(Saved data entries)
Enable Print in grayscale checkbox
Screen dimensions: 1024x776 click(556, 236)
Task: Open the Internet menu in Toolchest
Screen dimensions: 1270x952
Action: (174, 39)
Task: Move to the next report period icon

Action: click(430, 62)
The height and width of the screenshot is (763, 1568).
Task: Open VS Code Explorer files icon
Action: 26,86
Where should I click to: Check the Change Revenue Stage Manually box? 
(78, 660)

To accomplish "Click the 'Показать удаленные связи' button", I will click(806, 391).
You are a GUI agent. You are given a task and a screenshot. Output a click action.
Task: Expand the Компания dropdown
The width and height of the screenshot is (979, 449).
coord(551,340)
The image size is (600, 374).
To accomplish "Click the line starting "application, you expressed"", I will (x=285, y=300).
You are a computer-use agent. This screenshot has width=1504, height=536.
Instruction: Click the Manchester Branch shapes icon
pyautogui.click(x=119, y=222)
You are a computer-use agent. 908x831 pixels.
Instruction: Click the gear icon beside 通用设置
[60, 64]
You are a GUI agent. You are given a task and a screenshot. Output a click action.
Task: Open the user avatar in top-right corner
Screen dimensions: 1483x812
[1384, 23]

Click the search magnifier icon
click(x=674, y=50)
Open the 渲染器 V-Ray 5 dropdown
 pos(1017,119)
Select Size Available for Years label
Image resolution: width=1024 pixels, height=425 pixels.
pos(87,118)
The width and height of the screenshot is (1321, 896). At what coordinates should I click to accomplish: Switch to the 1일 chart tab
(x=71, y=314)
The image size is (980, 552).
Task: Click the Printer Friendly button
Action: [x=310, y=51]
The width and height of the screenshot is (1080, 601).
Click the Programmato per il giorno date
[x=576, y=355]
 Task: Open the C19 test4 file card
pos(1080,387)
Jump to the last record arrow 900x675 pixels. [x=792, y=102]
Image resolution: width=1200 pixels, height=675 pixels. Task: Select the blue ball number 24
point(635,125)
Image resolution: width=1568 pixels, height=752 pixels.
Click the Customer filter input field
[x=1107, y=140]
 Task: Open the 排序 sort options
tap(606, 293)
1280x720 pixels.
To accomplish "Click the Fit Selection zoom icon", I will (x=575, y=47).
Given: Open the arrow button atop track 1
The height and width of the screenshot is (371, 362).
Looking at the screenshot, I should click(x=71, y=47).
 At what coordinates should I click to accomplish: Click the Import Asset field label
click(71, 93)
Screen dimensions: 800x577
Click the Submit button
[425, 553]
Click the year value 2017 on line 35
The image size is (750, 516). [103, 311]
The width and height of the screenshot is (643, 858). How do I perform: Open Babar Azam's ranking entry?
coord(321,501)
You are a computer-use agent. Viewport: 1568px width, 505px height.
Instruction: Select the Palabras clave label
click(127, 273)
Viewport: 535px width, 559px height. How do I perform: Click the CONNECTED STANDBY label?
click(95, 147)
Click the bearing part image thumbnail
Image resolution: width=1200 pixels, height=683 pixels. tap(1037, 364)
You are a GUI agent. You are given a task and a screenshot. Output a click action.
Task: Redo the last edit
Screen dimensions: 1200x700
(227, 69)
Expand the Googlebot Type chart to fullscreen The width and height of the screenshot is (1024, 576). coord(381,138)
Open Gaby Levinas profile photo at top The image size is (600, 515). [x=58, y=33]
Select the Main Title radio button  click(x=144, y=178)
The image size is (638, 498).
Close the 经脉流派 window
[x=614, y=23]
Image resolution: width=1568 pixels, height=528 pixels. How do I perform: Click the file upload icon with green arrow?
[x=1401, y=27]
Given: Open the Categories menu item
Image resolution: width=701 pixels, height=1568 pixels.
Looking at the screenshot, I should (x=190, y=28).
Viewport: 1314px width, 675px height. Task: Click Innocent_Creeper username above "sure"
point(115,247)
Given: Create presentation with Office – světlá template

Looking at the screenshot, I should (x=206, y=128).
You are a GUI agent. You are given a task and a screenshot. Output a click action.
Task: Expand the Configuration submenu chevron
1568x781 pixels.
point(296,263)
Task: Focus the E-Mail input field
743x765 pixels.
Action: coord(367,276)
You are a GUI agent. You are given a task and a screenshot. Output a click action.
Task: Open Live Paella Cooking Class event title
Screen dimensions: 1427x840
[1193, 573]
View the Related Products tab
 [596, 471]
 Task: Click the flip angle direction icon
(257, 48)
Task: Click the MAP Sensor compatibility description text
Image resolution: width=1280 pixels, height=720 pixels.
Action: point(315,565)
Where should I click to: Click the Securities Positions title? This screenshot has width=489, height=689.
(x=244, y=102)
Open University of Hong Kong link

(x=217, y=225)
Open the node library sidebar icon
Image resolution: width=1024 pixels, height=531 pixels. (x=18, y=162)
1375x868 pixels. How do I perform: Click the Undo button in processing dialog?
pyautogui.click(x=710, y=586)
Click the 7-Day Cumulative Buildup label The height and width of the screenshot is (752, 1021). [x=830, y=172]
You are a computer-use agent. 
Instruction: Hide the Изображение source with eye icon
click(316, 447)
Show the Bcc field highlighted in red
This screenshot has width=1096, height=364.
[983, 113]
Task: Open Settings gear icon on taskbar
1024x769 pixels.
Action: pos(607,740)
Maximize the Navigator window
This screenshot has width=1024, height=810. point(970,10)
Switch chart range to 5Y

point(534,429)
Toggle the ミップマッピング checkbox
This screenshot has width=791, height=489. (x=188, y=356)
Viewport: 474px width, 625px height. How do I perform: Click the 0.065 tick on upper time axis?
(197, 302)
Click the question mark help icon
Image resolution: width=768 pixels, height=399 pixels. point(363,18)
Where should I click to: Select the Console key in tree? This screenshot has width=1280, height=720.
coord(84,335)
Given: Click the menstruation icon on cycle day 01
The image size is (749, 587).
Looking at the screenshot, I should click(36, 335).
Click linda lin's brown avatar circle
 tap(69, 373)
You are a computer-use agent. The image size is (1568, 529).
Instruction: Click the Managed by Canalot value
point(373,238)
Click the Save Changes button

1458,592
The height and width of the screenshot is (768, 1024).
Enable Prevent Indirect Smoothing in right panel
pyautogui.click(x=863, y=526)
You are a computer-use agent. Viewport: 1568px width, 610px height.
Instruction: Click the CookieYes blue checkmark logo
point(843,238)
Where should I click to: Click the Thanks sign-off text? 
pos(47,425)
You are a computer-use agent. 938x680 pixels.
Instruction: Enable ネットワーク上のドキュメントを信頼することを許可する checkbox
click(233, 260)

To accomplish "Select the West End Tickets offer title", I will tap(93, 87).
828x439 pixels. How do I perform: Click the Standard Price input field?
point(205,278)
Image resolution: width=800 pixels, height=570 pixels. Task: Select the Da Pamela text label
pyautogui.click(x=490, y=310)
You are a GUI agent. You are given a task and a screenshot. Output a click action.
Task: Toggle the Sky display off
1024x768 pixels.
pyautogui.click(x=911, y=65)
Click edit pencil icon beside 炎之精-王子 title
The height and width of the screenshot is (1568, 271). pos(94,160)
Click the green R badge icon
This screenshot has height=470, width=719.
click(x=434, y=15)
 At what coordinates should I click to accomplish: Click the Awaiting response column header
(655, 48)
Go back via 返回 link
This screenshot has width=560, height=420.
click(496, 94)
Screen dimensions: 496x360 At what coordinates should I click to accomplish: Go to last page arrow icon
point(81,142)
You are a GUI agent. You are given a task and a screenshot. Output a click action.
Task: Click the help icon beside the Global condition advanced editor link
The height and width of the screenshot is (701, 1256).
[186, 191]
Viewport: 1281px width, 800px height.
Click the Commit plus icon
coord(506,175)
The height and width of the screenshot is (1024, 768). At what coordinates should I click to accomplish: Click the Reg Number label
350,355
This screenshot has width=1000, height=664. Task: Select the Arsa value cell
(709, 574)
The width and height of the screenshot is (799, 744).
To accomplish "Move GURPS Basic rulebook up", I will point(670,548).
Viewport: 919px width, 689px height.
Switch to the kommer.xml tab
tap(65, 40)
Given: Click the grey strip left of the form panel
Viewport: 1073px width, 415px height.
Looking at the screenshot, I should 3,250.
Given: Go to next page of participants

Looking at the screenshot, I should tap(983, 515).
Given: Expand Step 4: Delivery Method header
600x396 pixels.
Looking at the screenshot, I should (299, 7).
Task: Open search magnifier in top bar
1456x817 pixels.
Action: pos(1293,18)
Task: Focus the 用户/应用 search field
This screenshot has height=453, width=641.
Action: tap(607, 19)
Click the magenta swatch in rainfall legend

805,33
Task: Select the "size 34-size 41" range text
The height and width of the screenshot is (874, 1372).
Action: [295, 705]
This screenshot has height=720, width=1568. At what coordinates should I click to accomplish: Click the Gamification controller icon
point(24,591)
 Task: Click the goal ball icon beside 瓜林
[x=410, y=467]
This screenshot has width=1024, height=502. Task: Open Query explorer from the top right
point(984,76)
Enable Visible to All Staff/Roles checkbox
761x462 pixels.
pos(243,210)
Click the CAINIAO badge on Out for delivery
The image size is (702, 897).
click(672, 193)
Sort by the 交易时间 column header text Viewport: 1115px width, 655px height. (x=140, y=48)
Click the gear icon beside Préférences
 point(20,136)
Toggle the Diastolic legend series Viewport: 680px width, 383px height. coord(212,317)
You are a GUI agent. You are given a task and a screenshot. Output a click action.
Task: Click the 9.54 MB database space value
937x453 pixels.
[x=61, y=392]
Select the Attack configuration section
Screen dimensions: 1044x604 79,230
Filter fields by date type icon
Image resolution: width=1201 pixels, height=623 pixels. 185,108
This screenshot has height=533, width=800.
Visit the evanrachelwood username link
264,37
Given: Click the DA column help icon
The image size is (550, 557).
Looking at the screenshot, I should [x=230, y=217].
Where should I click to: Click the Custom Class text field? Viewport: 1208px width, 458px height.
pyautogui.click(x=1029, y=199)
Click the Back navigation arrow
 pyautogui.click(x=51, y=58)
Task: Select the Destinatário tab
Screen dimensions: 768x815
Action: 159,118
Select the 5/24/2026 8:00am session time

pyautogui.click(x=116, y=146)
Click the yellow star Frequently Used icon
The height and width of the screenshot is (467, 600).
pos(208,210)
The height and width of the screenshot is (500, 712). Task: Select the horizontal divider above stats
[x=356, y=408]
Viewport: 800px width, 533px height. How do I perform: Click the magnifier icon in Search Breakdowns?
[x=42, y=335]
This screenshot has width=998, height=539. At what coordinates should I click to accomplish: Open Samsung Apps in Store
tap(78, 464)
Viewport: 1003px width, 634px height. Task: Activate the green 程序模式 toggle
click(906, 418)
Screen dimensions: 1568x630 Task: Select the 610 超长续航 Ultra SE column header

Exercise goal: Every line above that holds the word "Expand" should be copied out.

Response:
Task: Expand the Компания dropdown
Expand the Googlebot Type chart to fullscreen The width and height of the screenshot is (1024, 576). coord(381,138)
Task: Expand the Configuration submenu chevron
Given: Expand Step 4: Delivery Method header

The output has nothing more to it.